The scene also shows what a triumph of style this is. De Palma directs with a breezy lightness and love for the business of spycraft (I suspect he was taking the money big time, as he injects very little of his personality into it, but it works and he has an eye for the memorable shot), Tom Cruise is pretty damn cool. The film understands the simplicity of iconic shots – Cruise jumping away from an exploding aquarium in a restaurant is a simple stunt, but it looks great. The film has a great range of small-scale spycraft as well – from Cruise cracking a bulb and sprinkling the glass outside a door as an early warning detector, to him carefully timing how long to stay on a phone call to allow a trace to go so far.

Of course, some things in the plot make very little sense. The traitor seems rather randomly motivated (he’s basically pissed off at the end of the Cold War, despite earning way more than the average joe and being married to an impossibly attractive younger wife) and his effectiveness and smartness fluctuates according to the demands of the plot (Bond villain-like, he inexplicably leaves Hunt alive at one point for no reason). The idea of a government organisation where missions can be chosen to be accepted or not is in itself rather silly. The use of the internet and e-mail in the film looks hilariously dated today (Hunt basically sends a series of random e-mails to made up addresses – Max@Job314 indeed…).

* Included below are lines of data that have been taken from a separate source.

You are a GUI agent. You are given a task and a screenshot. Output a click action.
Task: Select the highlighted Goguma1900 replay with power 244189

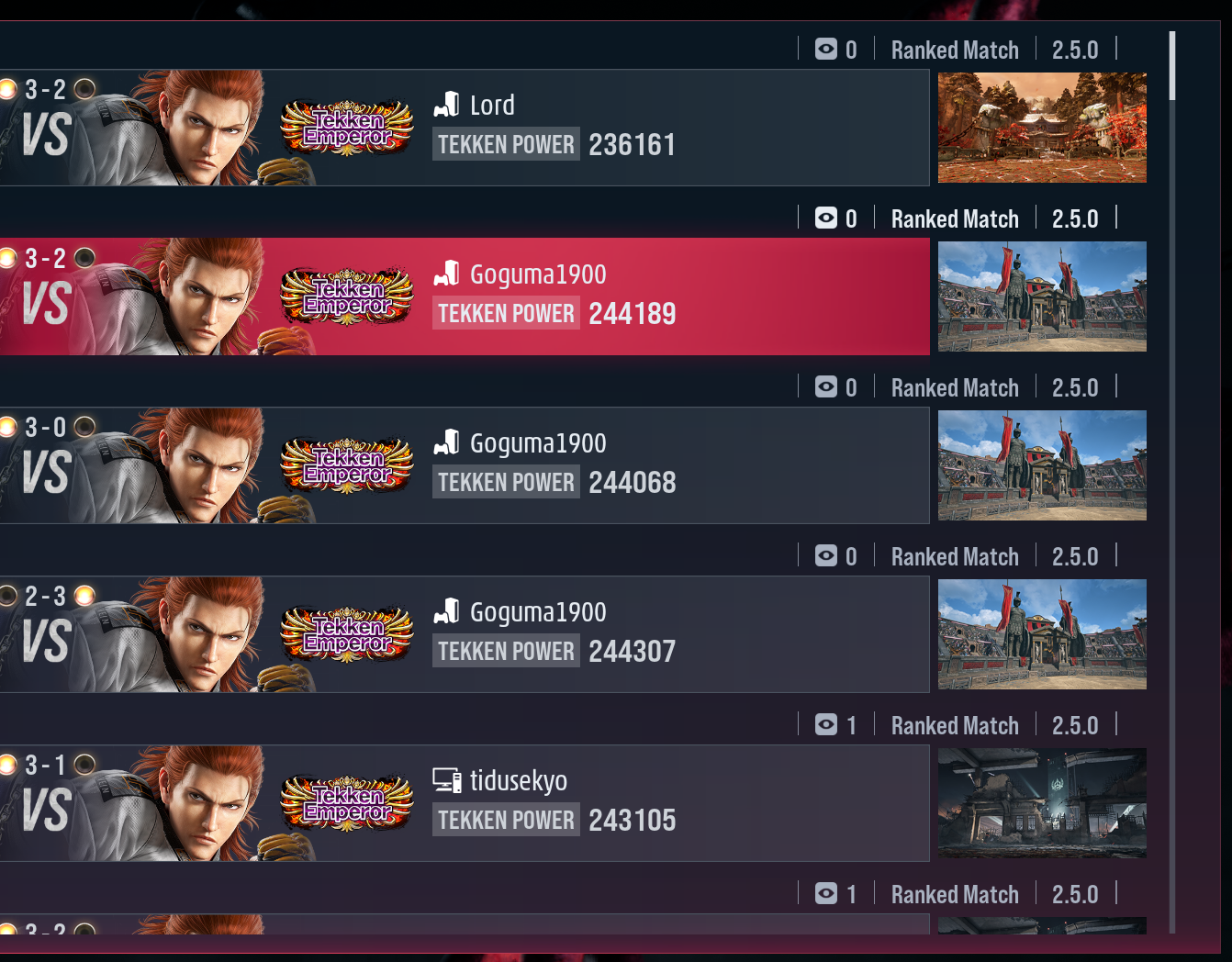(465, 296)
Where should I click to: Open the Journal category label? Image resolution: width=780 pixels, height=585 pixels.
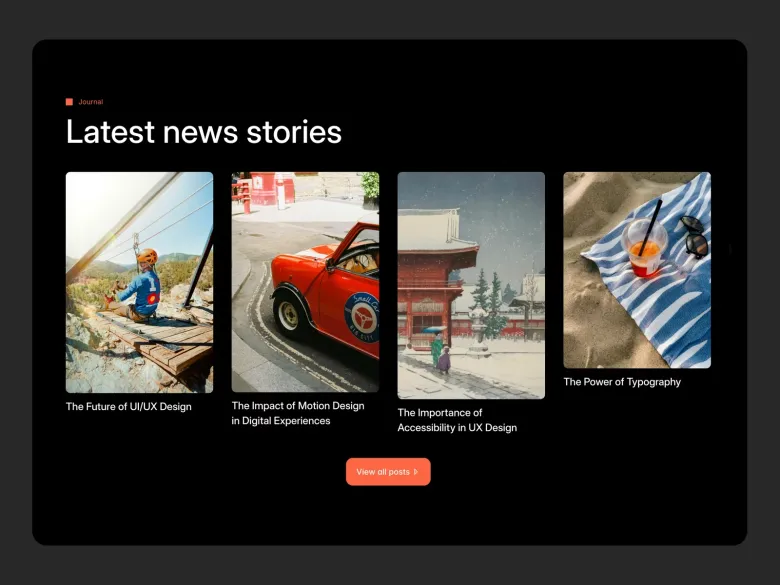point(91,102)
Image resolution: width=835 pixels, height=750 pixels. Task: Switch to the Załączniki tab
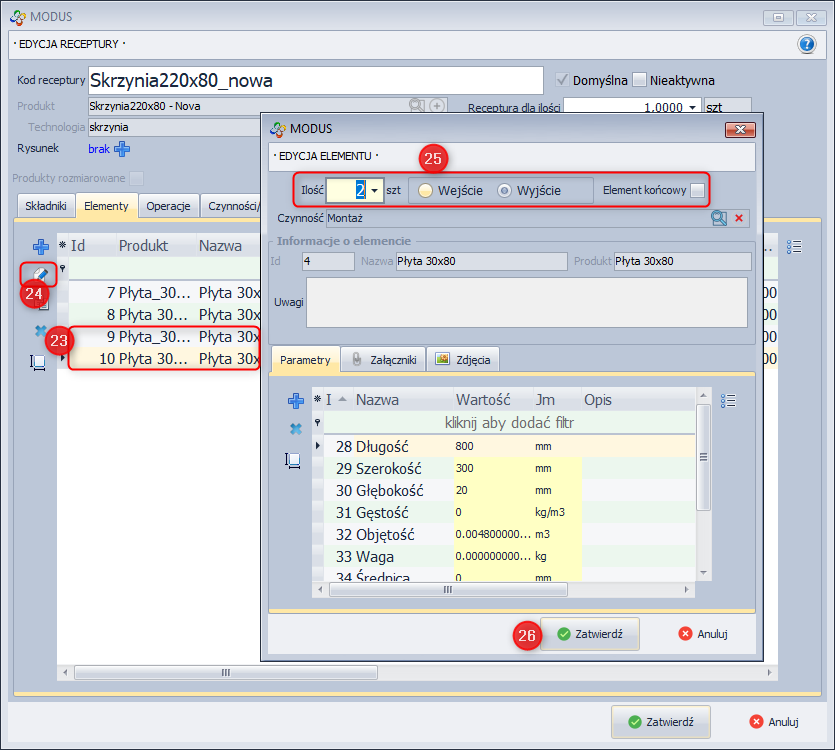point(383,360)
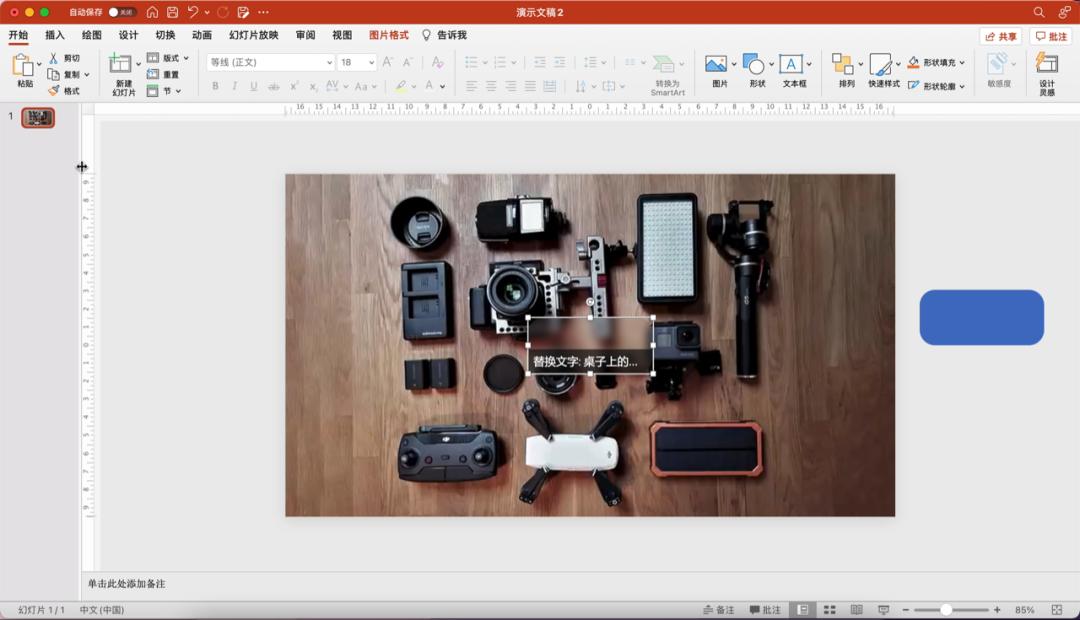Toggle the 自动保存 autosave switch
The width and height of the screenshot is (1080, 620).
[122, 12]

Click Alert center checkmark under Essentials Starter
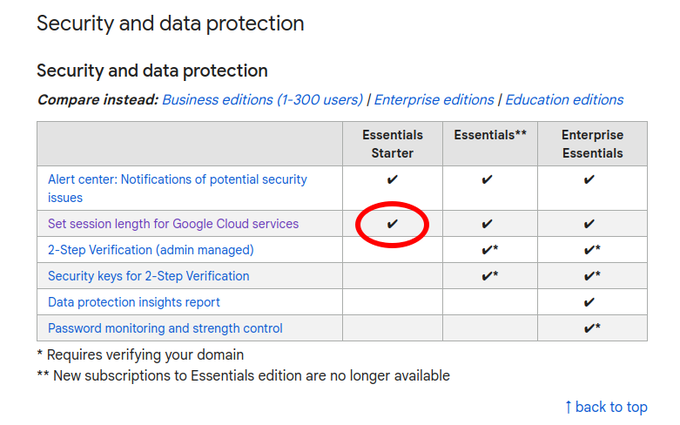392,180
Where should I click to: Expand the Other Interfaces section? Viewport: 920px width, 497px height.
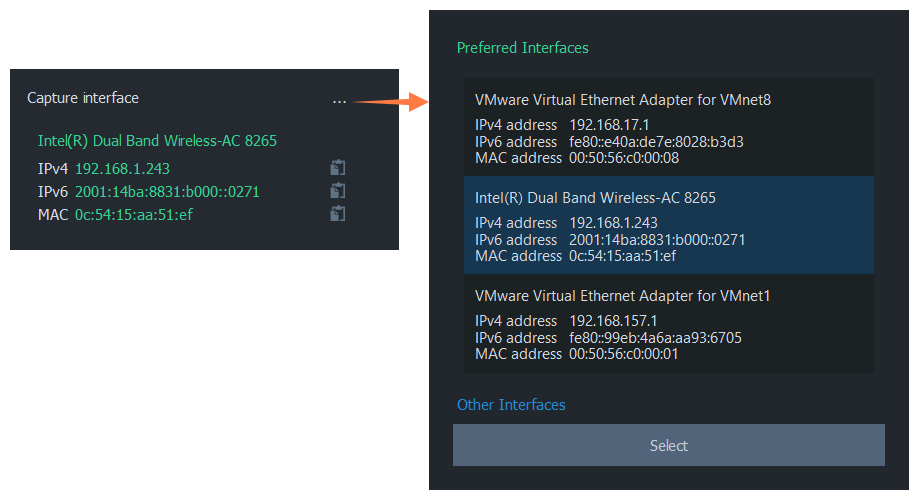coord(511,405)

To be honest, its breakneck pace is probably why some people struggle to keep up with what’s going on, but generally I wouldn’t let it bother you. It helps as well that there is a terrific cast of interesting actors – one of the great strengths of this series has always been its unconventional casting decisions. Would anyone else have thought of Béart and Scott Thomas as secret agents? Each actor has the skill and confidence to invest often paper-thin characters with depth – Rhames plays Luther so well, he stuck around for the rest of the series, despite us learning very little about him here. Voight has a perfect world-weary fixedness as Phelps, Reno is great value as a sociopathic hired gun and Redgrave has a lot of a fun as a cut-glass arms dealer.

Mission: Impossible is, to be frank, tons of fun. It’s basically a simple film disguising itself as a complex one, but it’s rewarding enough that you enjoy working out the plot alongside Hunt. It treats the viewer with a certain rewarding confidence and it’s crammed with distinctive and iconic shots. Is it any wonder Cruise saddled up five more times (and counting) and chose to accept the mission again?